Kampfansage des Europäischen Gerichtshofs: Aufzeichnung der täglichen Arbeitszeit für alle Mitarbeiter droht

Ein brandaktuelles Urteil des Europäischen Gerichtshofs (EUGH) hat das Potential, die Arbeitswelt nachhaltig zu verändern. In einem Urteil vom Mai 2019 erklärt der Gerichtshof, dass die nationalen Gerichte bzw. die Mitgliedsstaaten die Arbeitgeber verpflichten müssen, ein objektives, verlässliches und zugängliches System einzurichten, mit dem die von einem jeden Arbeitnehmer geleistete tägliche Arbeitszeit gemessen werden kann. Eine Praxis ohne ein solches System stünde nicht im Einklang mit der „Charta der Grundrechte der Europäischen Union“. Der Gerichtshof führt weiter aus, dass es den Mitgliedstaaten obliegt, die konkreten Modalitäten zur Umsetzung und die Form eines solchen Systems zu bestimmen und dabei gegebenenfalls den Besonderheiten des jeweiligen Tätigkeitsbereichs oder Eigenheiten, sogar der Größe, bestimmter Unternehmen Rechnung zu tragen. Das gibt Anlass zur Hoffnung, dass der Gesetzgeber bzw. die Arbeitsgerichte in Deutschland hier Entlastungsregelungen für einzelne Branchen oder kleinere Betriebe schaffen. Bisher regelt das deutsche Arbeitsrecht grundsätzlich nur die Aufzeichnung von Mehrarbeit (Überstunden) bei sozialversicherungspflichtigen Arbeitsverhältnissen (es gibt allerdings Ausnahmen in einzelnen Branchen durch das Mindestlohngesetz bzw. bei Minijobbern).

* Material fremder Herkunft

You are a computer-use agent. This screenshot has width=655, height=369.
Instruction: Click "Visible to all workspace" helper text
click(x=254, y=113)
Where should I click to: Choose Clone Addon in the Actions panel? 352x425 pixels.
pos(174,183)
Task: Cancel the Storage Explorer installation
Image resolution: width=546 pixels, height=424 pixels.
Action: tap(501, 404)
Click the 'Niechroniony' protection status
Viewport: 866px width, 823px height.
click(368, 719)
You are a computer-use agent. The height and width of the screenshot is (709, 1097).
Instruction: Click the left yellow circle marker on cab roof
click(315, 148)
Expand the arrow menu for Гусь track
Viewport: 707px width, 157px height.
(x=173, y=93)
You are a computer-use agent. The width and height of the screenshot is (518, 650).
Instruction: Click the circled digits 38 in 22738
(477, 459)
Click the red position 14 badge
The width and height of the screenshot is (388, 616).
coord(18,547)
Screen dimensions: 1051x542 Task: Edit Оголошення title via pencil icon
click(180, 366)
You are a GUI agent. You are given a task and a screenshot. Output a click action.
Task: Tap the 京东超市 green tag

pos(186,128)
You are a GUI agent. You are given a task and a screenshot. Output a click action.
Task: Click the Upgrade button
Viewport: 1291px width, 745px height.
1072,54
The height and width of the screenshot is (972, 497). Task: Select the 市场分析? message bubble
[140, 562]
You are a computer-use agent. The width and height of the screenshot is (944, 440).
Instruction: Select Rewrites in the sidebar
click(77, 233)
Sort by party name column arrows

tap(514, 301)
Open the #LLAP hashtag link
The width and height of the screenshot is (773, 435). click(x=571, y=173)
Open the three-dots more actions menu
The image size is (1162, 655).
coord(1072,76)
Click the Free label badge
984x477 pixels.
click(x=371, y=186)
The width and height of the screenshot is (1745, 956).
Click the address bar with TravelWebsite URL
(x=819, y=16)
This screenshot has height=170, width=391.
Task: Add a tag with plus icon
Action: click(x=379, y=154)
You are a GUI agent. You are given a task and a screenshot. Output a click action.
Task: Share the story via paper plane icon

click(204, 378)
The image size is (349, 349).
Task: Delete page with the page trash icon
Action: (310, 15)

Hintergrund des EUGH-Urteils war die Klage einer spanischen Gewerkschaft gegen eine Tochter der Deutschen Bank. Wir werden alle Mitglieder automatisch informieren, sobald entsprechende deutsche Regelungen umgesetzt werden müssen. Die Vergangenheit hat allerdings gezeigt, dass EUGH-Urteile so gut wie immer und relativ zügig in nationales Recht umgesetzt werden. Wir hoffen und appellieren an die deutsche Gesetzgebung, hier großes Augenmaß walten zu lassen und insbesondere kleineren Betrieben nicht die nächste „bürokratische Großbaustelle“ aufzubürden.